Balotelli è un nazi-buonista. E lo spiego subito

26 giugno 2014 ore 17:12, Fabio Torriero
Balotelli è un nazi-buonista. E lo spiego subito
NAZI.
Perché vive solo del suo io assoluto. Quello che pensa lui è il bene, la verità (è un vittimismo egotico che non ha precedenti); gli altri sono cattivi, sbagliano, sono il male, i nemici. Balo abita, da quando è arrivato alla ribalta, in una bolla incomunicante, indifferente a tutto e a tutti.
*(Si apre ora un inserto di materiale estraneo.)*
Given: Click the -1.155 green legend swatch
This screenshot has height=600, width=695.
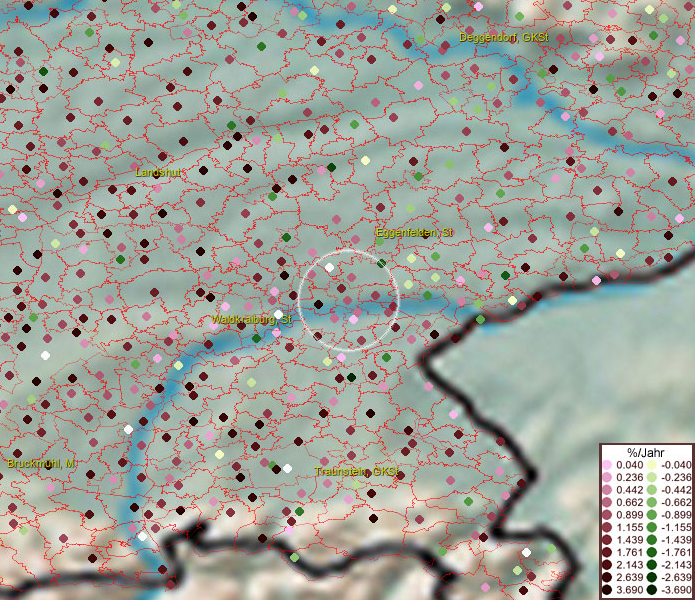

E, siccome i fatti sono la realtà e le parole sono l’inganno, basti ricordare la sua reazione, quando pur di evitare il confronto nello spogliatoio, se ne è andato da solo sul pullman, con tanto di mega-cuffiette e lo sguardo  indisponente e perso nel vuoto. Ebbene sì, la sua è una generazione di individualisti, di persone dedite unicamente alle pulsioni dell’io. E’ una generazione autocentrata e anaffettiva. E lo si vede anche nel modo di giocare. Non esiste il “noi”, la squadra, i compagni; ma solo l’io, la loro azione, il loro gol. Hanno fatto bene Buffon e De Rossi a bocciare una generazione di ragazzini-pompati a suon di milioni di euro, giocatori-figurine. Pieni di furbizia, pigrizia e tatuaggi. Balo non comunica realmente, comunica solo via twitter, facebook, nella realtà virtuale. Quindi col nulla. BUONISTA. Perché utilizza l’idiozia politicamente e culturalmente corretta del razzismo solo per giustificare il suo infantilismo e la sua sconfitta di calciatore e, soprattutto, di uomo. La verità è l’opposto di quanto ha asserito frignando proprio ieri: “Gli africani non scaricano mai un loro fratello”; non è stato buttato fuori o criticato aspramente, in quanto di colore; ma proprio (e qui ha ragione Massimo Fini, nell’intervista che ha dato a IntelligoNews), in quanto di colore è rimasto in campo. E lui non sfrutti questo alibi. Se si nasconde dietro un dito, non si guarderà mai dentro sul serio.